Saved entries>
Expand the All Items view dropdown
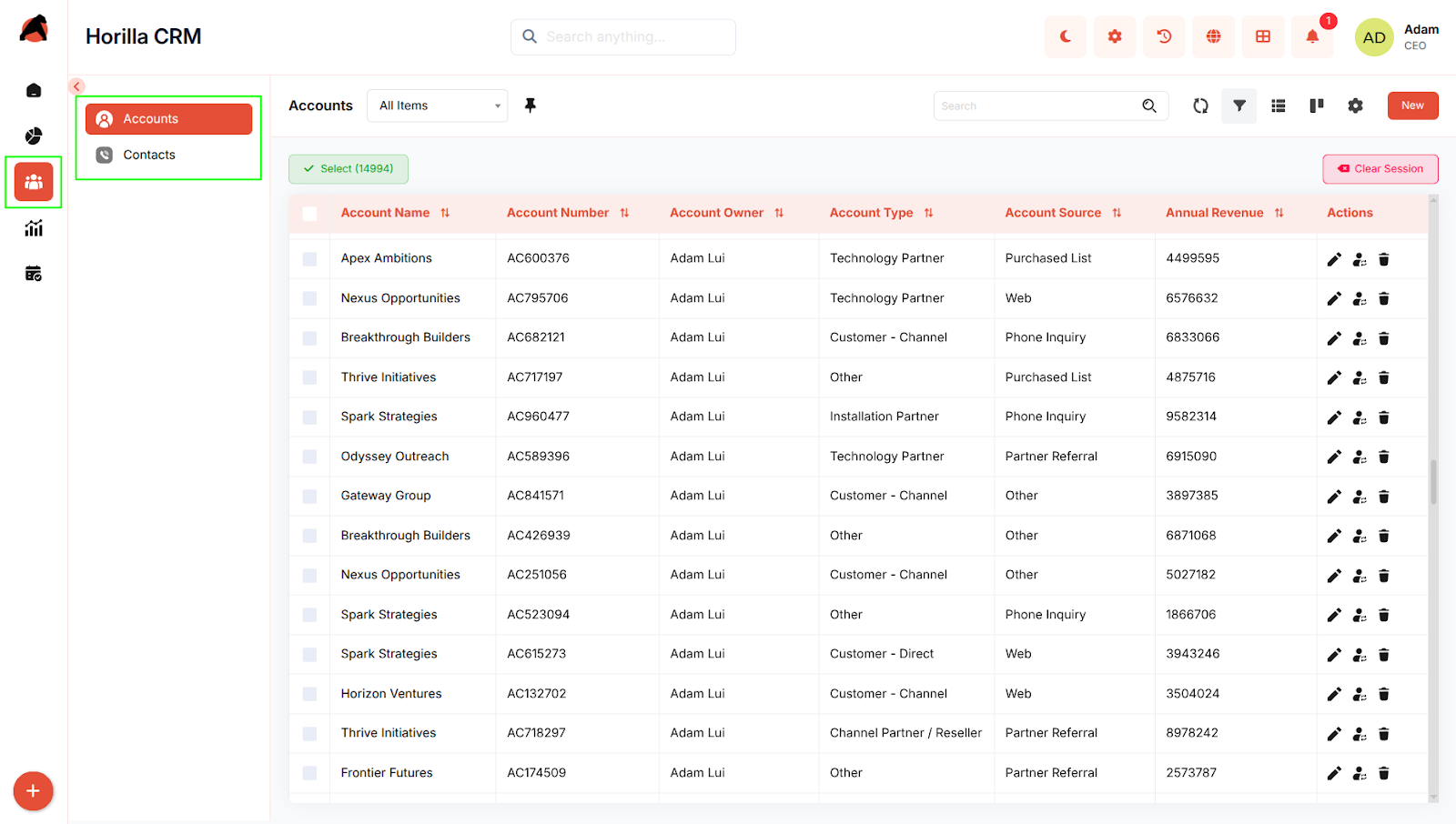 coord(438,106)
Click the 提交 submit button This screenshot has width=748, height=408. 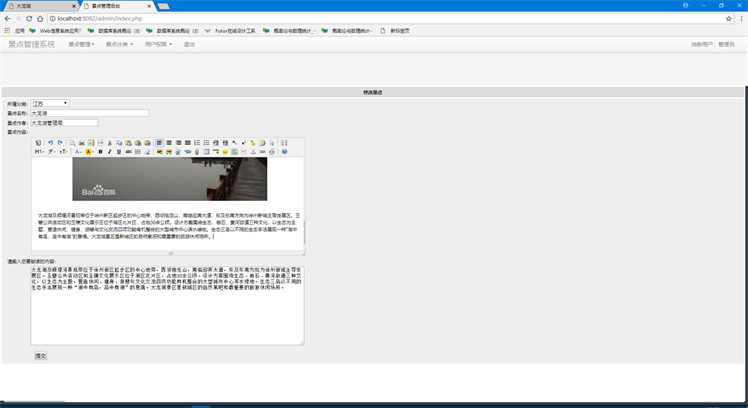coord(40,355)
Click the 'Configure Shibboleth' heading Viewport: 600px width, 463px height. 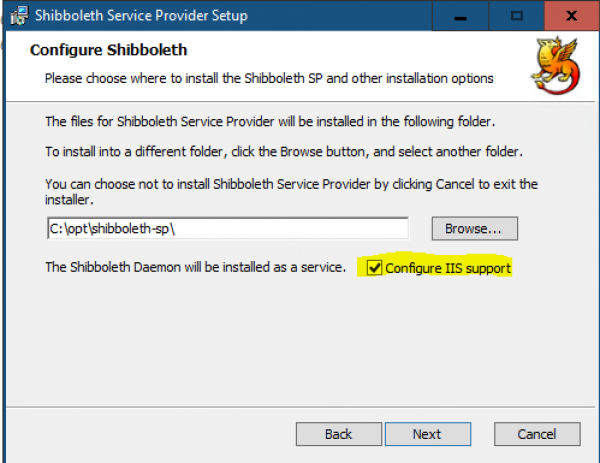click(109, 50)
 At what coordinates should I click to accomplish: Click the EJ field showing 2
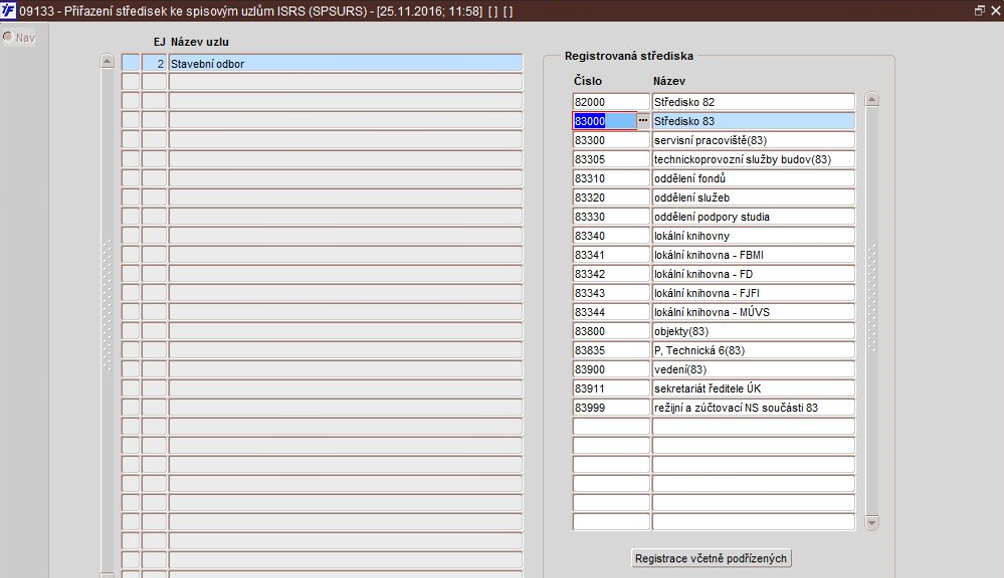(x=154, y=63)
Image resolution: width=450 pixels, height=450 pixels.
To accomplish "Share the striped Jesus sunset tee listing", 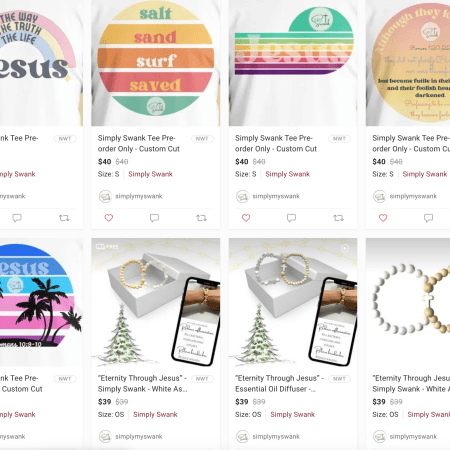I will (339, 218).
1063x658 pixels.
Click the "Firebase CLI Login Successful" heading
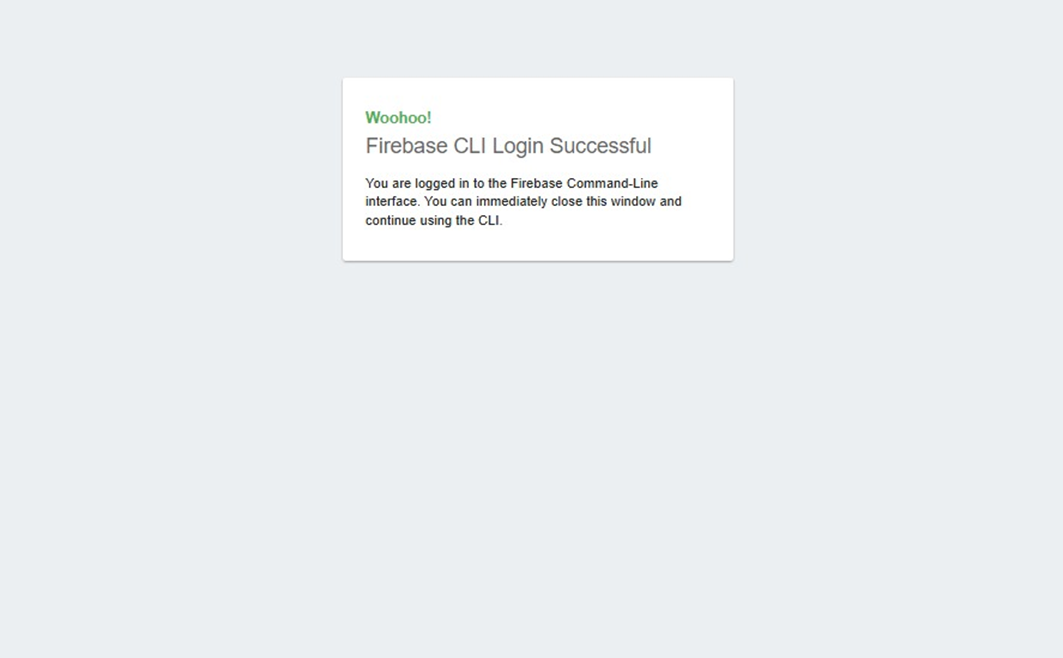pyautogui.click(x=508, y=146)
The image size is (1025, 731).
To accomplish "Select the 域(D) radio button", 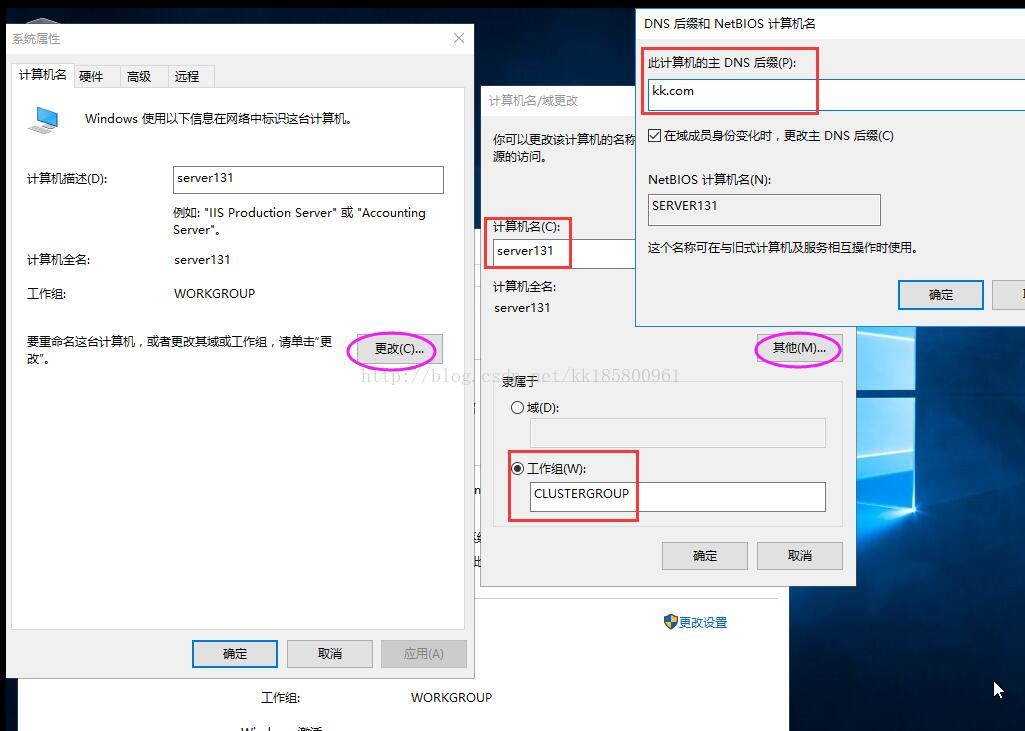I will [x=517, y=407].
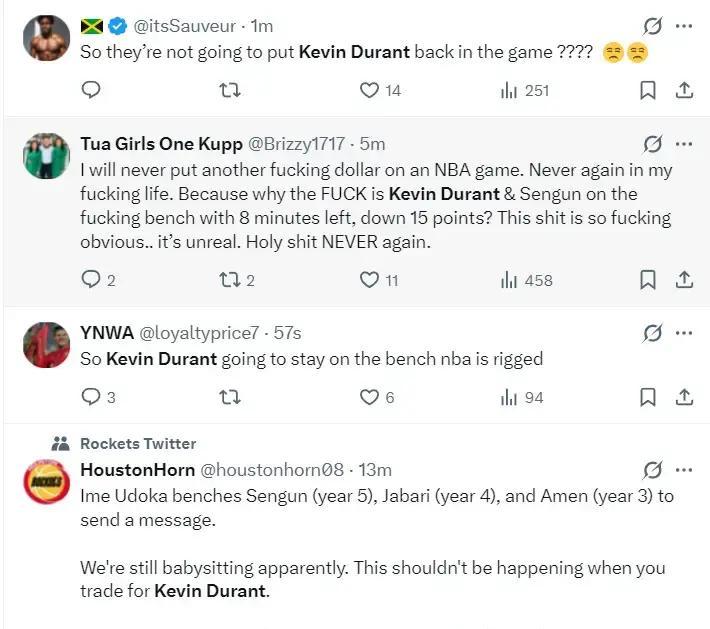This screenshot has width=710, height=629.
Task: Share the Tua Girls One Kupp tweet
Action: coord(684,280)
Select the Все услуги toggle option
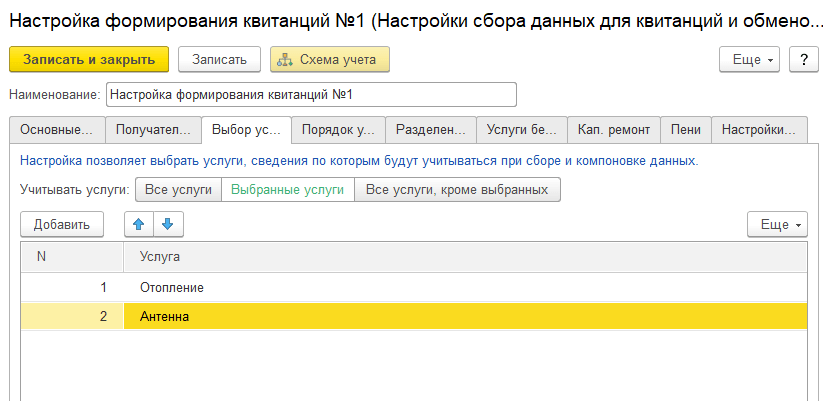This screenshot has height=401, width=823. tap(178, 189)
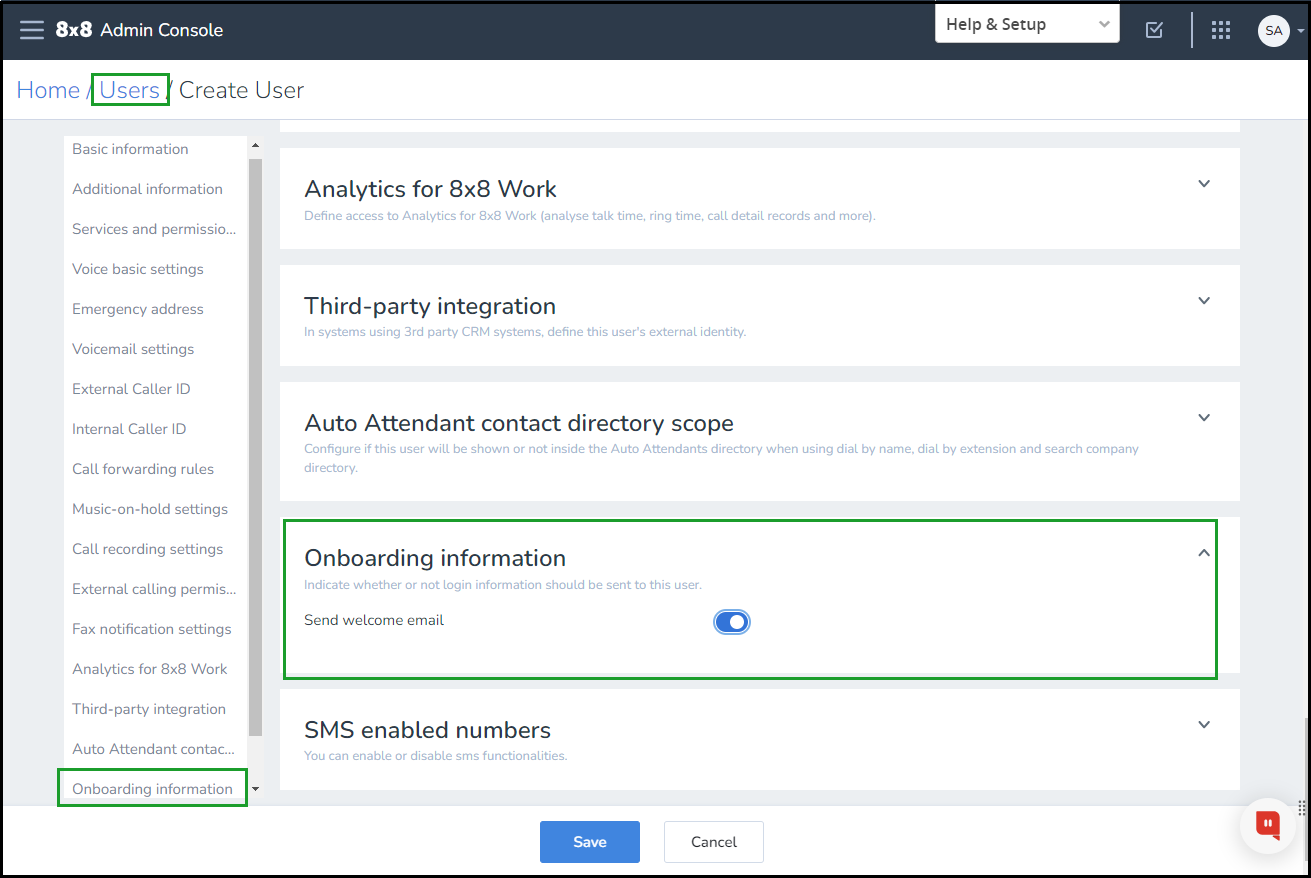Go to Users breadcrumb link
The height and width of the screenshot is (878, 1311).
coord(130,90)

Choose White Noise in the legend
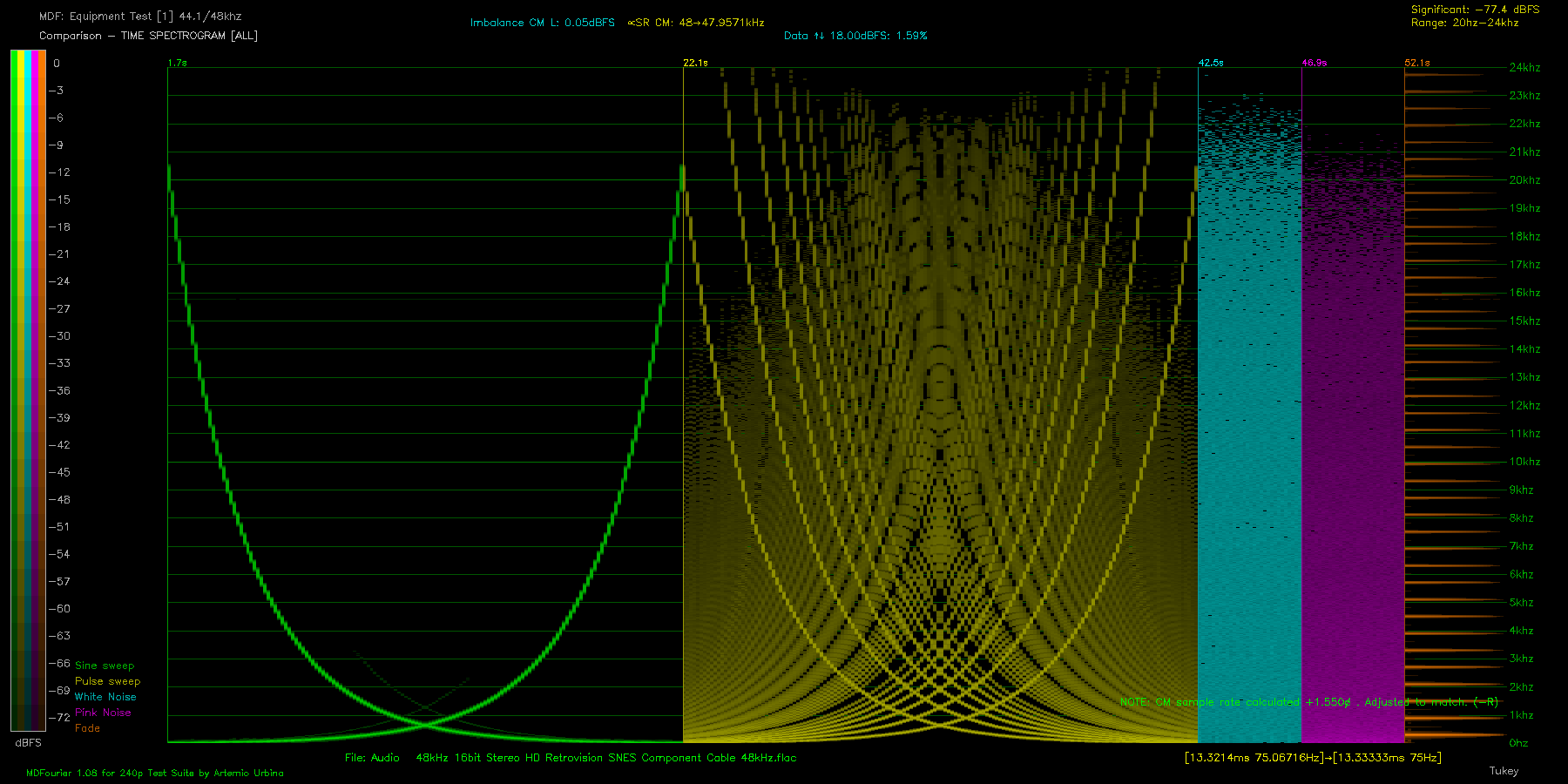[x=105, y=697]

YOUR TASK> In the records shown above, how many lines include the word "pixels"? Answer with the number only.

REPLY TO THE EXERCISE> 2